--- Begin MATERIAL SUPPLIED ---

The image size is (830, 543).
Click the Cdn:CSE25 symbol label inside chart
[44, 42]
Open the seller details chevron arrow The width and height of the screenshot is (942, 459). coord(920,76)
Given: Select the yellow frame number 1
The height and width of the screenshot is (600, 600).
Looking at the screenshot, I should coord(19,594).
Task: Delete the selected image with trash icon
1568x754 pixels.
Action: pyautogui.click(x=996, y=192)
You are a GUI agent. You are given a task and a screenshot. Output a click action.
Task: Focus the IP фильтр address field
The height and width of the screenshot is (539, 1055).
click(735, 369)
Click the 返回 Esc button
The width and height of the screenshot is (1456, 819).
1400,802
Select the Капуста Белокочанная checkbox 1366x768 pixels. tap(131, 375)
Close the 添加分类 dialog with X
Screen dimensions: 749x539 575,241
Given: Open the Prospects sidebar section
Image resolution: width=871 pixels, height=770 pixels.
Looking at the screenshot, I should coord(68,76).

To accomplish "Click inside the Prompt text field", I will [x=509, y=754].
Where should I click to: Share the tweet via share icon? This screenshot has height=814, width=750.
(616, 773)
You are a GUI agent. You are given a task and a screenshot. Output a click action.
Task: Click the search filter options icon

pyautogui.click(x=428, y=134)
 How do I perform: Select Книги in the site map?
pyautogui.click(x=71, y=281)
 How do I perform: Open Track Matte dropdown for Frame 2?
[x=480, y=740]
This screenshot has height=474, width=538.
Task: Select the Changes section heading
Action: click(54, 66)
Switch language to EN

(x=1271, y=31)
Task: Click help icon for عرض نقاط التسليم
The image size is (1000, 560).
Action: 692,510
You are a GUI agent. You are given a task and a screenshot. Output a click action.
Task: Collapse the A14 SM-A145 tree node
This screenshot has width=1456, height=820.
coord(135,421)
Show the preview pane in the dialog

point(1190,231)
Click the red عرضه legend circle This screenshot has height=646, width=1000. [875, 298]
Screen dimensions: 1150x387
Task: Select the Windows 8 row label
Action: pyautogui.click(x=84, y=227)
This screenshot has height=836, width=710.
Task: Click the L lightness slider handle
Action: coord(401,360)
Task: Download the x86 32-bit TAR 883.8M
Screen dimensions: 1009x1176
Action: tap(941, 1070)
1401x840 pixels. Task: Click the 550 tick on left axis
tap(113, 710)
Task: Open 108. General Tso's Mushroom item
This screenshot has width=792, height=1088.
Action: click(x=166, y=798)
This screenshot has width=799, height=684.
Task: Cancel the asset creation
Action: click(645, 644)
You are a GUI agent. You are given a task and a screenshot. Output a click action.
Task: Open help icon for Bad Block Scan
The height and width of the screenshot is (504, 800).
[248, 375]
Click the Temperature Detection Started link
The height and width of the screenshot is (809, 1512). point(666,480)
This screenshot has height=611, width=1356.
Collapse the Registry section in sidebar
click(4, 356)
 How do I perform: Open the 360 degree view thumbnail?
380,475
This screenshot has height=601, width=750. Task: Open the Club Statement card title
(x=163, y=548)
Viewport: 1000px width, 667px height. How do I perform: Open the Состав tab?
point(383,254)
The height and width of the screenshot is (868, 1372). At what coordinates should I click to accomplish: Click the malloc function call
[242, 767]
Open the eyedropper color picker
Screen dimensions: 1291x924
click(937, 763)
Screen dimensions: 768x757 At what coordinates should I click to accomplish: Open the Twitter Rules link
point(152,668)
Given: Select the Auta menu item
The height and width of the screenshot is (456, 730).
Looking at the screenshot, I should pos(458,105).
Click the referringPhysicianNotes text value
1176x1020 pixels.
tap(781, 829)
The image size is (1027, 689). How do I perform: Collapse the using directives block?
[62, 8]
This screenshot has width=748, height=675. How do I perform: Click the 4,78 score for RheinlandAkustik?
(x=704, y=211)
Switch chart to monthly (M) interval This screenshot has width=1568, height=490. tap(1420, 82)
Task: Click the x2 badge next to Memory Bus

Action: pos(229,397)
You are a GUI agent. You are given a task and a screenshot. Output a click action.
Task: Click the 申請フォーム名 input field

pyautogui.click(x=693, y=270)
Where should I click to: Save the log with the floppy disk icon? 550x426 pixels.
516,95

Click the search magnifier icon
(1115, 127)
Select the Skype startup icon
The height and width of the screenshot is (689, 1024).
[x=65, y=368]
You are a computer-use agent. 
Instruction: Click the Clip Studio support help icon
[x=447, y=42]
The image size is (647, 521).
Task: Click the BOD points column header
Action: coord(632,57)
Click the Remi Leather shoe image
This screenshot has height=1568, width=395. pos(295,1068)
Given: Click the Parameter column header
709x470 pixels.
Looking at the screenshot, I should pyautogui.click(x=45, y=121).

--- End MATERIAL SUPPLIED ---

**TASK BRIEF**
Please copy out the rows from the line containing "Task: Click help icon for عرض نقاط التسليم" to the line containing "(x=163, y=548)", both included.

**WRITTEN RESPONSE**
Task: Click help icon for عرض نقاط التسليم
The image size is (1000, 560).
Action: 692,510
You are a GUI agent. You are given a task and a screenshot. Output a click action.
Task: Collapse the A14 SM-A145 tree node
This screenshot has width=1456, height=820.
coord(135,421)
Show the preview pane in the dialog

point(1190,231)
Click the red عرضه legend circle This screenshot has height=646, width=1000. [875, 298]
Screen dimensions: 1150x387
Task: Select the Windows 8 row label
Action: pyautogui.click(x=84, y=227)
This screenshot has height=836, width=710.
Task: Click the L lightness slider handle
Action: coord(401,360)
Task: Download the x86 32-bit TAR 883.8M
Screen dimensions: 1009x1176
Action: tap(941, 1070)
1401x840 pixels. Task: Click the 550 tick on left axis
tap(113, 710)
Task: Open 108. General Tso's Mushroom item
This screenshot has width=792, height=1088.
Action: click(x=166, y=798)
This screenshot has width=799, height=684.
Task: Cancel the asset creation
Action: click(645, 644)
You are a GUI agent. You are given a task and a screenshot. Output a click action.
Task: Open help icon for Bad Block Scan
The height and width of the screenshot is (504, 800).
[248, 375]
Click the Temperature Detection Started link
The height and width of the screenshot is (809, 1512). point(666,480)
This screenshot has height=611, width=1356.
Collapse the Registry section in sidebar
click(4, 356)
 How do I perform: Open the 360 degree view thumbnail?
380,475
This screenshot has height=601, width=750. Task: Open the Club Statement card title
(x=163, y=548)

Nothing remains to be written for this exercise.